Rewrite every line of the listing below, changing "button" to "control" wherever it occurs and leaving everything else unchanged.
****************************************
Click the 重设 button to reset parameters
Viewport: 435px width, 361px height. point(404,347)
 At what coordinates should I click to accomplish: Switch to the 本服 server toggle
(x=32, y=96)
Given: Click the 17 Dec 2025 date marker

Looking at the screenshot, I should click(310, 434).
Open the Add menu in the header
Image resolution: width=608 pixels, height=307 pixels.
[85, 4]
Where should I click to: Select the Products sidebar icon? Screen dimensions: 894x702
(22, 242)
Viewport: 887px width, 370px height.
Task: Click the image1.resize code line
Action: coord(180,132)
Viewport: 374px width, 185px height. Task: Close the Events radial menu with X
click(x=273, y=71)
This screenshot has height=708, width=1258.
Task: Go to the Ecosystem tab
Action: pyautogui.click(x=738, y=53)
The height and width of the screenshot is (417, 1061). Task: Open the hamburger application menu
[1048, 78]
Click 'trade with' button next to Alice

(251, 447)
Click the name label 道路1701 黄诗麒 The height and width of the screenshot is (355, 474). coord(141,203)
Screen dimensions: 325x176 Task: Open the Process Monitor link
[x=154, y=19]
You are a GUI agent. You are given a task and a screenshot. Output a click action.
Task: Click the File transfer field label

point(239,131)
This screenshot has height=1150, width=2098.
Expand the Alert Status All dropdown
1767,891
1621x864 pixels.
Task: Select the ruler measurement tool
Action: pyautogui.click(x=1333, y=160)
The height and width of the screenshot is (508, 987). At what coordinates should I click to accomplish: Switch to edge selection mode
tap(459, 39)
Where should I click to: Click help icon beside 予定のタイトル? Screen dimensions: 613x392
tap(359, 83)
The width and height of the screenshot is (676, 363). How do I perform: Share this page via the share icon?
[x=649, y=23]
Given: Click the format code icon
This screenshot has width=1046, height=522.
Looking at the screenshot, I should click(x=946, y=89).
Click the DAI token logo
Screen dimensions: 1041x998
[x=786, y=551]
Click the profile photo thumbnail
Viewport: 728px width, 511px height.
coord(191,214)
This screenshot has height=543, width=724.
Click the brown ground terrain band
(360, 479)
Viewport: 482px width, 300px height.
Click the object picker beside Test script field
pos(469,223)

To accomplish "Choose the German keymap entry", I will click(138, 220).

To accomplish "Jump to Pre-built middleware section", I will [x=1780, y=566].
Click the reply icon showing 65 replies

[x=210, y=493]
****************************************
- EXERCISE SOLUTION
Click the 重设 control to reset parameters
Viewport: 435px width, 361px height. point(404,347)
 At what coordinates should I click to accomplish: Switch to the 本服 server toggle
(x=32, y=96)
Given: Click the 17 Dec 2025 date marker

Looking at the screenshot, I should click(310, 434).
Open the Add menu in the header
Image resolution: width=608 pixels, height=307 pixels.
[85, 4]
Where should I click to: Select the Products sidebar icon? Screen dimensions: 894x702
(22, 242)
Viewport: 887px width, 370px height.
Task: Click the image1.resize code line
Action: coord(180,132)
Viewport: 374px width, 185px height. Task: Close the Events radial menu with X
click(x=273, y=71)
This screenshot has height=708, width=1258.
Task: Go to the Ecosystem tab
Action: pyautogui.click(x=738, y=53)
The height and width of the screenshot is (417, 1061). Task: Open the hamburger application menu
[1048, 78]
Click 'trade with' control next to Alice

(251, 447)
Click the name label 道路1701 黄诗麒 The height and width of the screenshot is (355, 474). coord(141,203)
Screen dimensions: 325x176 Task: Open the Process Monitor link
[x=154, y=19]
You are a GUI agent. You are given a task and a screenshot. Output a click action.
Task: Click the File transfer field label

point(239,131)
This screenshot has height=1150, width=2098.
Expand the Alert Status All dropdown
1767,891
1621x864 pixels.
Task: Select the ruler measurement tool
Action: pyautogui.click(x=1333, y=160)
The height and width of the screenshot is (508, 987). At what coordinates should I click to accomplish: Switch to edge selection mode
tap(459, 39)
Where should I click to: Click help icon beside 予定のタイトル? Screen dimensions: 613x392
tap(359, 83)
The width and height of the screenshot is (676, 363). How do I perform: Share this page via the share icon?
[x=649, y=23]
Given: Click the format code icon
This screenshot has width=1046, height=522.
Looking at the screenshot, I should click(x=946, y=89).
Click the DAI token logo
Screen dimensions: 1041x998
[x=786, y=551]
Click the profile photo thumbnail
Viewport: 728px width, 511px height.
coord(191,214)
This screenshot has height=543, width=724.
Click the brown ground terrain band
(360, 479)
Viewport: 482px width, 300px height.
Click the object picker beside Test script field
pos(469,223)

To accomplish "Choose the German keymap entry", I will click(138, 220).

To accomplish "Jump to Pre-built middleware section", I will [x=1780, y=566].
Click the reply icon showing 65 replies

[x=210, y=493]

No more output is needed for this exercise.